Iron ore and coal prices are assumed to return to their long-run average level over the two projection years (2009-10 & 2010-11). This is broadly consistent with aggregate non-rural commodity prices retracing almost 50 per cent of their recent gains by the end of the projection period.

“Almost 50 per cent” sounds pretty much like the 48 per cent profit margin presently being enjoyed by the folks with shovels at BHP. Gee, I wonder what happens to tax cuts if the Australian mining sector falls in a heap in three years time, just when the major companies are smack in the middle of massive capital expenditure programs.

But then again, Peter Costello might be wrong – he has been before. He gave the SMH an exclusive interview on November 1 last year and called the commodities boom over then.

Certainly BHP’s new boss, Marius Kloppers sounds more optimistic. When you’re looking at a $50 billion capex spend, you’d want to be.
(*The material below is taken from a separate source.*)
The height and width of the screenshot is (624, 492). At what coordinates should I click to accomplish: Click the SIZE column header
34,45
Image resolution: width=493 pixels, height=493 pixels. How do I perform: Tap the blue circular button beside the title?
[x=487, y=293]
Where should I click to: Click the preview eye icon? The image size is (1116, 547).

The AFR reports that Kloppers told a Melbourne UBS lunch: “It would be difficult for me to see, in this current environment… a series of events that would make me worry about margin compression.”
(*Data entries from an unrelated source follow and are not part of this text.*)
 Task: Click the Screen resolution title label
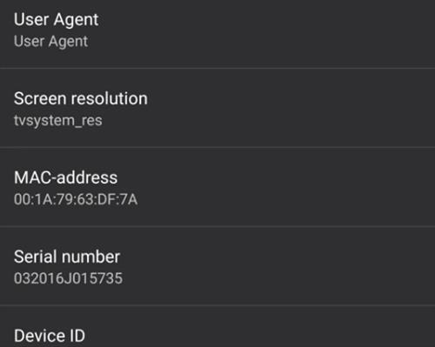click(81, 98)
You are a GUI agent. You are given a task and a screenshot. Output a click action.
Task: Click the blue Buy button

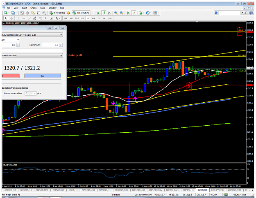pyautogui.click(x=43, y=76)
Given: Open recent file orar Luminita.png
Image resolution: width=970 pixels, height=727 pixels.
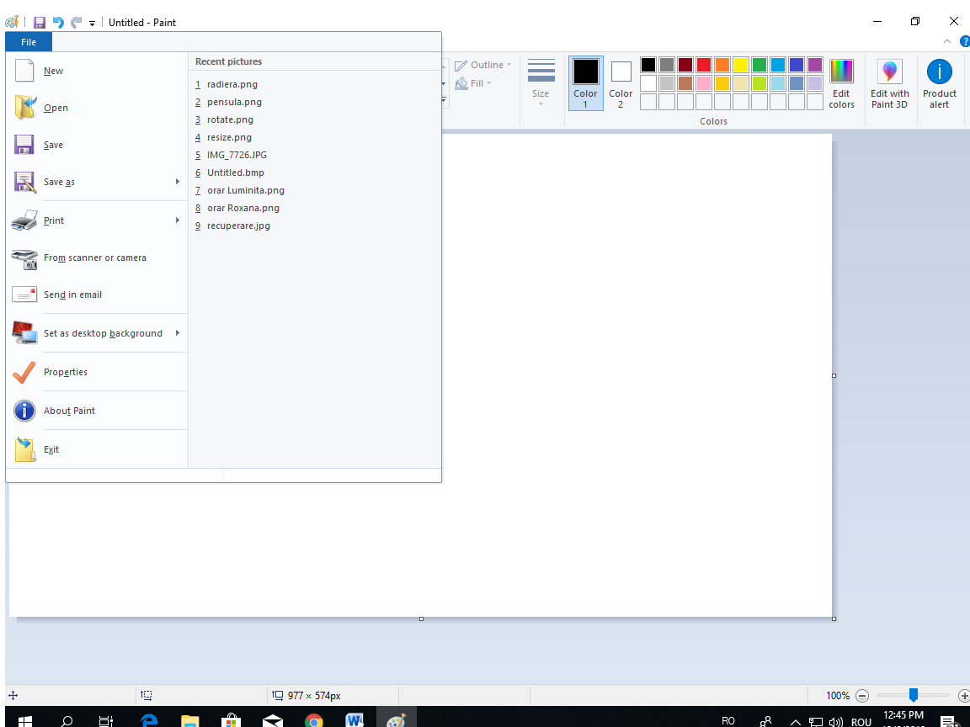Looking at the screenshot, I should pos(245,190).
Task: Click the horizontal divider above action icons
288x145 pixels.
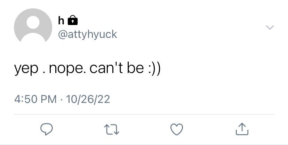Action: click(x=144, y=114)
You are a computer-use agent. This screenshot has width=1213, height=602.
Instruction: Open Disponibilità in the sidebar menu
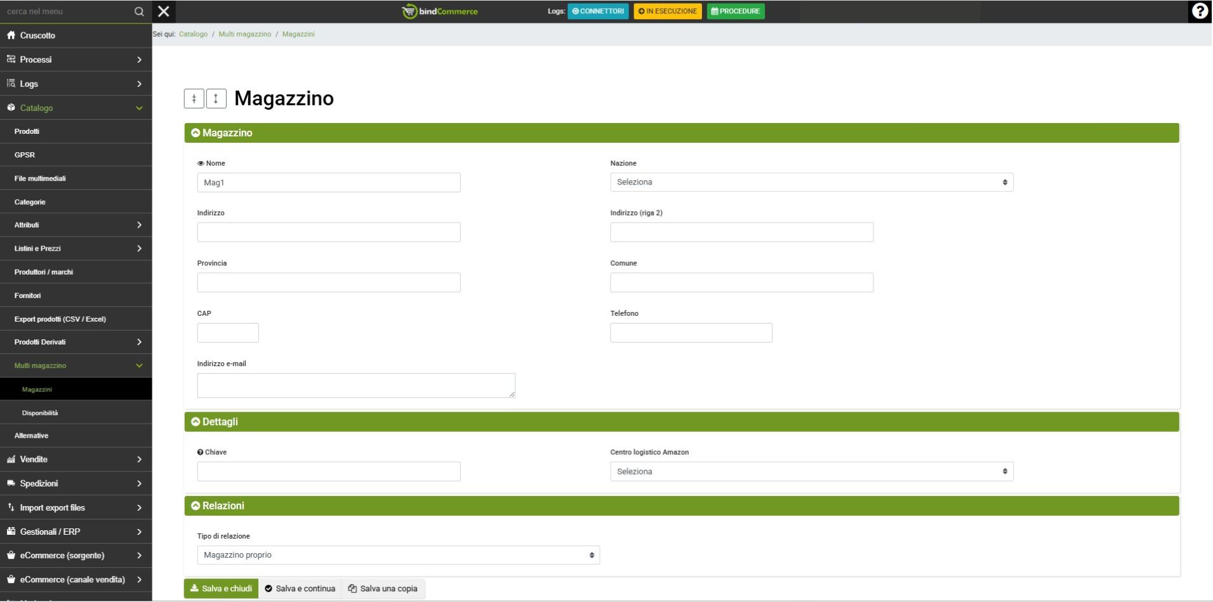click(40, 413)
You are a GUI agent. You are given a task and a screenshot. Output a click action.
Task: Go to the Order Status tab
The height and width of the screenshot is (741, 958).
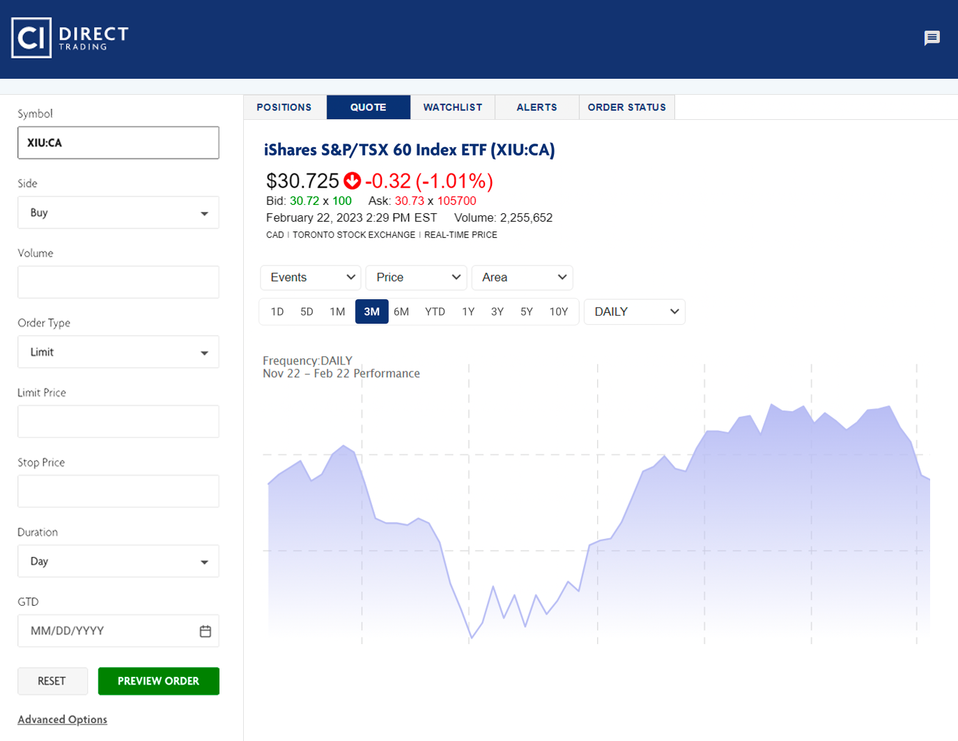(626, 107)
And that was about his most understated statement. Less than a month ago BHP slightly disappointed the market by “only” upgrading the Olympic Dam resource by 75 per cent. Maybe that figure was just a remnant of the conservative Chip Goodyear culture as Marius is very happy to talk it up. Forget that 75 per cent figure.

“Exploration of Olympic Dam is by no means complete and the size of this resource will continue to go up,” he said. “We believe this ore body is second in size only to Nirilsk in Russia and there’s no reason, if we keep exploring it, why it can’t become the largest in the world.”

There you go – the world’s biggest with no end in sight. BHP will be investing in Olympic Dam “for generations”.

So who do you believe, Peter Costello or Marius Kloppers? The big difference is that there are laws and regulators that are supposed to keep one of them honest and the other one’s a politician.